Exercise brief> Find out how many lines of the material contain the string "will" and give only that figure.
===============
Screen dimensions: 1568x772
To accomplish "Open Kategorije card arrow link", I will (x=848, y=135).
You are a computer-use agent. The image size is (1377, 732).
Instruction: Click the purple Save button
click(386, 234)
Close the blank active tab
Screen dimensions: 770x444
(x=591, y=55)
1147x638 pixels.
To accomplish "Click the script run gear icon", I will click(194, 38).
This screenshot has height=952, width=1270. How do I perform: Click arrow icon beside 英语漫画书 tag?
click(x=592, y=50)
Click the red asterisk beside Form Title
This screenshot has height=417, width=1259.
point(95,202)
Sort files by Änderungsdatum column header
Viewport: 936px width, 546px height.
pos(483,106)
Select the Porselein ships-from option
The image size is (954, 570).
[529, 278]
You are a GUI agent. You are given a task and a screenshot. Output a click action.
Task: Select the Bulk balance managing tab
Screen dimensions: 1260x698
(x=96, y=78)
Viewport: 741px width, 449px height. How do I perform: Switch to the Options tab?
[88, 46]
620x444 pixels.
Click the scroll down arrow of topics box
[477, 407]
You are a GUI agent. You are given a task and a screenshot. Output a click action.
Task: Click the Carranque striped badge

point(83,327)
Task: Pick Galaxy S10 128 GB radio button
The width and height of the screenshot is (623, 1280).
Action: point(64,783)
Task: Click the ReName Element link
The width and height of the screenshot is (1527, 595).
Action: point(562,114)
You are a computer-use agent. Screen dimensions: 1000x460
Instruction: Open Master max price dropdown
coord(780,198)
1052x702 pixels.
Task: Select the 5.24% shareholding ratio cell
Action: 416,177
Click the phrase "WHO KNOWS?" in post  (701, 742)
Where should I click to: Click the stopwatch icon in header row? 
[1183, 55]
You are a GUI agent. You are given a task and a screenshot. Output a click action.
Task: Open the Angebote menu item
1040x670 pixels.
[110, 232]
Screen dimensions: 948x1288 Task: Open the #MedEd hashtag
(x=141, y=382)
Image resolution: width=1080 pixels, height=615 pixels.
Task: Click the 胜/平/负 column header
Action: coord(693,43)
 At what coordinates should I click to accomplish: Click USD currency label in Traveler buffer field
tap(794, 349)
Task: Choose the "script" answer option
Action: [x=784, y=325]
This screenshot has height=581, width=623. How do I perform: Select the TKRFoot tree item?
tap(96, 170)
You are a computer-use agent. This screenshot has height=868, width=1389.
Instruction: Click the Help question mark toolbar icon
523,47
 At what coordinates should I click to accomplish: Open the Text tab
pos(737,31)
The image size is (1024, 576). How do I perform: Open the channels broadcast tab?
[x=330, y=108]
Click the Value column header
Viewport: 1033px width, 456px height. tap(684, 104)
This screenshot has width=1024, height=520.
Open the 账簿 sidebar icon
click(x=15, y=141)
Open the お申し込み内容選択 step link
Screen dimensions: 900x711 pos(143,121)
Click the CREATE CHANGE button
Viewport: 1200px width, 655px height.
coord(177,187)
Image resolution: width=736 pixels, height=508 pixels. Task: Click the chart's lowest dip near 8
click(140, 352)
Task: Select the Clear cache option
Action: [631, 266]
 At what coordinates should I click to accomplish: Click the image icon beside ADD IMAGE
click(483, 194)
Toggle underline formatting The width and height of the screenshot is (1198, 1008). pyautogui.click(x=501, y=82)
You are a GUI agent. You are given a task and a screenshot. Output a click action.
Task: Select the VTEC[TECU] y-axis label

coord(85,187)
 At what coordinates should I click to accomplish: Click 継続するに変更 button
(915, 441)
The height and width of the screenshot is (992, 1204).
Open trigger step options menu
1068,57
===============
Result of the exercise> 2